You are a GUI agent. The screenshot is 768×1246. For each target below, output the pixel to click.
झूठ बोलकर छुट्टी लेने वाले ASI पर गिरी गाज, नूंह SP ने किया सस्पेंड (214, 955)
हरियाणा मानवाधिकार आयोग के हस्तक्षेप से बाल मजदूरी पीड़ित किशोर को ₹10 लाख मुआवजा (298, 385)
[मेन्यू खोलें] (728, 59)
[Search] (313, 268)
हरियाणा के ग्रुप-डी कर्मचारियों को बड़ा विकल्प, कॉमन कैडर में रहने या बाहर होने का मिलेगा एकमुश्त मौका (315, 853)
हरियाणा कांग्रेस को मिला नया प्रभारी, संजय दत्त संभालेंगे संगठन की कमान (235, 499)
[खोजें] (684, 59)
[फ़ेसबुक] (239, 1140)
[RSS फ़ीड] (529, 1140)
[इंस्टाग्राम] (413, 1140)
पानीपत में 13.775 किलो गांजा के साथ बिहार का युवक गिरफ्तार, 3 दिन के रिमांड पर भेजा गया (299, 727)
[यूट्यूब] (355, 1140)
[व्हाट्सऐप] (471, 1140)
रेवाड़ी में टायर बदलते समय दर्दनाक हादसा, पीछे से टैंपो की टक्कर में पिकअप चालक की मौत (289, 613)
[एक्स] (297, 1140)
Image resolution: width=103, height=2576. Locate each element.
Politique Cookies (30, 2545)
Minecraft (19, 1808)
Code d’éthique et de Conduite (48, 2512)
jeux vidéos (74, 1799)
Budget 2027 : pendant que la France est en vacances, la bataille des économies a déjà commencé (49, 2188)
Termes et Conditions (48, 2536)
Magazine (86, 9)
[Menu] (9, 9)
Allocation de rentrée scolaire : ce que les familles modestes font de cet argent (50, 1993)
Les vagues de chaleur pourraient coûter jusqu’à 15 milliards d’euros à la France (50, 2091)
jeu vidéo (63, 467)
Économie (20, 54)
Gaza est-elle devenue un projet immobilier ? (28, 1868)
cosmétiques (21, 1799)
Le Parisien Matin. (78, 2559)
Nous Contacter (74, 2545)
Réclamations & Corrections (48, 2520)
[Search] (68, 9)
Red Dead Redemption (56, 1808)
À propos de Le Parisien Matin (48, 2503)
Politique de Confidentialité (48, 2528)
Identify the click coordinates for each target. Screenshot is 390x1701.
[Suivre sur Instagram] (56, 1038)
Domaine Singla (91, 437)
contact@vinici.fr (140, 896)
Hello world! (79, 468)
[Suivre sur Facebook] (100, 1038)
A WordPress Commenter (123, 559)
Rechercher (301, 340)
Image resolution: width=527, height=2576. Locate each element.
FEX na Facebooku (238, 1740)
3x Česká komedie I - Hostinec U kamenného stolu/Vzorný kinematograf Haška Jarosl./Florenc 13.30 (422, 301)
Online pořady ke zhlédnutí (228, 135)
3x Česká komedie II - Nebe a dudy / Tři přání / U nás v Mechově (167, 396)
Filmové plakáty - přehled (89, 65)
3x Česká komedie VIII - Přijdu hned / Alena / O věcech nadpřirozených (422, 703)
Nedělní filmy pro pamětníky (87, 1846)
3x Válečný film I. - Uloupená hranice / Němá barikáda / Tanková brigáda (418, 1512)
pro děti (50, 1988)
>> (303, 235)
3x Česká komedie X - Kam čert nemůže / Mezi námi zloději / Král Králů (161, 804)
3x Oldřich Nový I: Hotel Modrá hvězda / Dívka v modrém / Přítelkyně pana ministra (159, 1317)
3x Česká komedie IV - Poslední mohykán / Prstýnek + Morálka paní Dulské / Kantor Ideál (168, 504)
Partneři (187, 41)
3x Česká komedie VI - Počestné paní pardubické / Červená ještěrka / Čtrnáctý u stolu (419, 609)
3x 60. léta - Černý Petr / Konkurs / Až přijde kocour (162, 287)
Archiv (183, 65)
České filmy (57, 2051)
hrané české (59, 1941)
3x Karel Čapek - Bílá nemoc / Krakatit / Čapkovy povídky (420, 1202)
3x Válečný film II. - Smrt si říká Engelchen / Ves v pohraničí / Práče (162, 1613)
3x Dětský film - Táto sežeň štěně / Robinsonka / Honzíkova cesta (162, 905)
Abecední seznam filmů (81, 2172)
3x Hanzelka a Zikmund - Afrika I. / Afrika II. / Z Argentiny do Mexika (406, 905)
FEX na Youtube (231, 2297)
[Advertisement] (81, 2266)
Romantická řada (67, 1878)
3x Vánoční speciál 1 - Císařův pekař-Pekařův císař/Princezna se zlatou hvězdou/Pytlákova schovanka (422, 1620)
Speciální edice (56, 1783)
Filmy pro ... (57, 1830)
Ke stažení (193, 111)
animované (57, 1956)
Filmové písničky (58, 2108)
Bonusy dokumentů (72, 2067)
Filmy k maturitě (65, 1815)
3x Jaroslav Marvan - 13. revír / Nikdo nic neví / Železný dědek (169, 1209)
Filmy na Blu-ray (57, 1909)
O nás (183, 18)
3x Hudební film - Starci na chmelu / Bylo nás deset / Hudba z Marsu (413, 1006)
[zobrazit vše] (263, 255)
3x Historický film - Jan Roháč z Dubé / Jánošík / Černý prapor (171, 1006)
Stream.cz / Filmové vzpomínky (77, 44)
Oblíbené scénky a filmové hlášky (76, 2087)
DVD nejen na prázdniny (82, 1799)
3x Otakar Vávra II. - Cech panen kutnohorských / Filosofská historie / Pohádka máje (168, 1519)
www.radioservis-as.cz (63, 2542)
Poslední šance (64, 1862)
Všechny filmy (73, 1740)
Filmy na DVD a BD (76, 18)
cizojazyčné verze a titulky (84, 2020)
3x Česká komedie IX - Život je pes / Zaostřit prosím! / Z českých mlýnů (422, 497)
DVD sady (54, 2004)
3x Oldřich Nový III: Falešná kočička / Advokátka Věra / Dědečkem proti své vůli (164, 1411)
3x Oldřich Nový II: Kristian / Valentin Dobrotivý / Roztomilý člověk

# # # # #

To do —
Print the data in full, with each line exactly as given.

Task solution —
You are a GUI agent. The screenshot is 768×1246. For each target below, output the pixel to click.
झूठ बोलकर छुट्टी लेने वाले ASI पर गिरी गाज, नूंह SP ने किया सस्पेंड (214, 955)
हरियाणा मानवाधिकार आयोग के हस्तक्षेप से बाल मजदूरी पीड़ित किशोर को ₹10 लाख मुआवजा (298, 385)
[मेन्यू खोलें] (728, 59)
[Search] (313, 268)
हरियाणा के ग्रुप-डी कर्मचारियों को बड़ा विकल्प, कॉमन कैडर में रहने या बाहर होने का मिलेगा एकमुश्त मौका (315, 853)
हरियाणा कांग्रेस को मिला नया प्रभारी, संजय दत्त संभालेंगे संगठन की कमान (235, 499)
[खोजें] (684, 59)
[फ़ेसबुक] (239, 1140)
[RSS फ़ीड] (529, 1140)
[इंस्टाग्राम] (413, 1140)
पानीपत में 13.775 किलो गांजा के साथ बिहार का युवक गिरफ्तार, 3 दिन के रिमांड पर भेजा गया (299, 727)
[यूट्यूब] (355, 1140)
[व्हाट्सऐप] (471, 1140)
रेवाड़ी में टायर बदलते समय दर्दनाक हादसा, पीछे से टैंपो की टक्कर में पिकअप चालक की मौत (289, 613)
[एक्स] (297, 1140)
Image resolution: width=103, height=2576. Locate each element.
Politique Cookies (30, 2545)
Minecraft (19, 1808)
Code d’éthique et de Conduite (48, 2512)
jeux vidéos (74, 1799)
Budget 2027 : pendant que la France est en vacances, la bataille des économies a déjà commencé (49, 2188)
Termes et Conditions (48, 2536)
Magazine (86, 9)
[Menu] (9, 9)
Allocation de rentrée scolaire : ce que les familles modestes font de cet argent (50, 1993)
Les vagues de chaleur pourraient coûter jusqu’à 15 milliards d’euros à la France (50, 2091)
jeu vidéo (63, 467)
Économie (20, 54)
Gaza est-elle devenue un projet immobilier ? (28, 1868)
cosmétiques (21, 1799)
Le Parisien Matin. (78, 2559)
Nous Contacter (74, 2545)
Réclamations & Corrections (48, 2520)
[Search] (68, 9)
Red Dead Redemption (56, 1808)
À propos de Le Parisien Matin (48, 2503)
Politique de Confidentialité (48, 2528)
Identify the click coordinates for each target. Screenshot is 390x1701.
[Suivre sur Instagram] (56, 1038)
Domaine Singla (91, 437)
contact@vinici.fr (140, 896)
Hello world! (79, 468)
[Suivre sur Facebook] (100, 1038)
A WordPress Commenter (123, 559)
Rechercher (301, 340)
Image resolution: width=527, height=2576. Locate each element.
FEX na Facebooku (238, 1740)
3x Česká komedie I - Hostinec U kamenného stolu/Vzorný kinematograf Haška Jarosl./Florenc 13.30 (422, 301)
Online pořady ke zhlédnutí (228, 135)
3x Česká komedie II - Nebe a dudy / Tři přání / U nás v Mechově (167, 396)
Filmové plakáty - přehled (89, 65)
3x Česká komedie VIII - Přijdu hned / Alena / O věcech nadpřirozených (422, 703)
Nedělní filmy pro pamětníky (87, 1846)
3x Válečný film I. - Uloupená hranice / Němá barikáda / Tanková brigáda (418, 1512)
pro děti (50, 1988)
>> (303, 235)
3x Česká komedie X - Kam čert nemůže / Mezi námi zloději / Král Králů (161, 804)
3x Oldřich Nový I: Hotel Modrá hvězda / Dívka v modrém / Přítelkyně pana ministra (159, 1317)
3x Česká komedie IV - Poslední mohykán / Prstýnek + Morálka paní Dulské / Kantor Ideál (168, 504)
Partneři (187, 41)
3x Česká komedie VI - Počestné paní pardubické / Červená ještěrka / Čtrnáctý u stolu (419, 609)
3x 60. léta - Černý Petr / Konkurs / Až přijde kocour (162, 287)
Archiv (183, 65)
České filmy (57, 2051)
hrané české (59, 1941)
3x Karel Čapek - Bílá nemoc / Krakatit / Čapkovy povídky (420, 1202)
3x Válečný film II. - Smrt si říká Engelchen / Ves v pohraničí / Práče (162, 1613)
3x Dětský film - Táto sežeň štěně / Robinsonka / Honzíkova cesta (162, 905)
Abecední seznam filmů (81, 2172)
3x Hanzelka a Zikmund - Afrika I. / Afrika II. / Z Argentiny do Mexika (406, 905)
FEX na Youtube (231, 2297)
[Advertisement] (81, 2266)
Romantická řada (67, 1878)
3x Vánoční speciál 1 - Císařův pekař-Pekařův císař/Princezna se zlatou hvězdou/Pytlákova schovanka (422, 1620)
Speciální edice (56, 1783)
Filmy pro ... (57, 1830)
Ke stažení (193, 111)
animované (57, 1956)
Filmové písničky (58, 2108)
Bonusy dokumentů (72, 2067)
Filmy k maturitě (65, 1815)
3x Jaroslav Marvan - 13. revír / Nikdo nic neví / Železný dědek (169, 1209)
Filmy na Blu-ray (57, 1909)
O nás (183, 18)
3x Hudební film - Starci na chmelu / Bylo nás deset / Hudba z Marsu (413, 1006)
[zobrazit vše] (263, 255)
3x Historický film - Jan Roháč z Dubé / Jánošík / Černý prapor (171, 1006)
Stream.cz / Filmové vzpomínky (77, 44)
Oblíbené scénky a filmové hlášky (76, 2087)
DVD nejen na prázdniny (82, 1799)
3x Otakar Vávra II. - Cech panen kutnohorských / Filosofská historie / Pohádka máje (168, 1519)
www.radioservis-as.cz (63, 2542)
Poslední šance (64, 1862)
Všechny filmy (73, 1740)
Filmy na DVD a BD (76, 18)
cizojazyčné verze a titulky (84, 2020)
3x Česká komedie IX - Život je pes / Zaostřit prosím! / Z českých mlýnů (422, 497)
DVD sady (54, 2004)
3x Oldřich Nový III: Falešná kočička / Advokátka Věra / Dědečkem proti své vůli (164, 1411)
3x Oldřich Nový II: Kristian / Valentin Dobrotivý / Roztomilý člověk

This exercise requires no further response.